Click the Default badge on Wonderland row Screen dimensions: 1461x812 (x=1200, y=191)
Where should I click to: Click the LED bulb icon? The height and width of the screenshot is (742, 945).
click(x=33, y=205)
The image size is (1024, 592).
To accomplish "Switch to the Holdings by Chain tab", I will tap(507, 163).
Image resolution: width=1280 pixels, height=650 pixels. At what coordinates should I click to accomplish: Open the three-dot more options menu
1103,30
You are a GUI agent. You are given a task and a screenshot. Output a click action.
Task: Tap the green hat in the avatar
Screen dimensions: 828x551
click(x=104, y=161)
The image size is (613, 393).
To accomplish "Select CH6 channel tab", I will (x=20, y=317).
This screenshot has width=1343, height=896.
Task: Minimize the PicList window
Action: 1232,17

◆ **HOW TO COMPLETE THIS TASK**: Your task is to reproduce all of the records exactly.

◆ **RESPONSE BELOW**:
Click the Default badge on Wonderland row Screen dimensions: 1461x812 (x=1200, y=191)
Where should I click to: Click the LED bulb icon? The height and width of the screenshot is (742, 945).
click(x=33, y=205)
The image size is (1024, 592).
To accomplish "Switch to the Holdings by Chain tab", I will tap(507, 163).
Image resolution: width=1280 pixels, height=650 pixels. At what coordinates should I click to accomplish: Open the three-dot more options menu
1103,30
You are a GUI agent. You are given a task and a screenshot. Output a click action.
Task: Tap the green hat in the avatar
Screen dimensions: 828x551
click(x=104, y=161)
The image size is (613, 393).
To accomplish "Select CH6 channel tab", I will (x=20, y=317).
This screenshot has width=1343, height=896.
Task: Minimize the PicList window
Action: 1232,17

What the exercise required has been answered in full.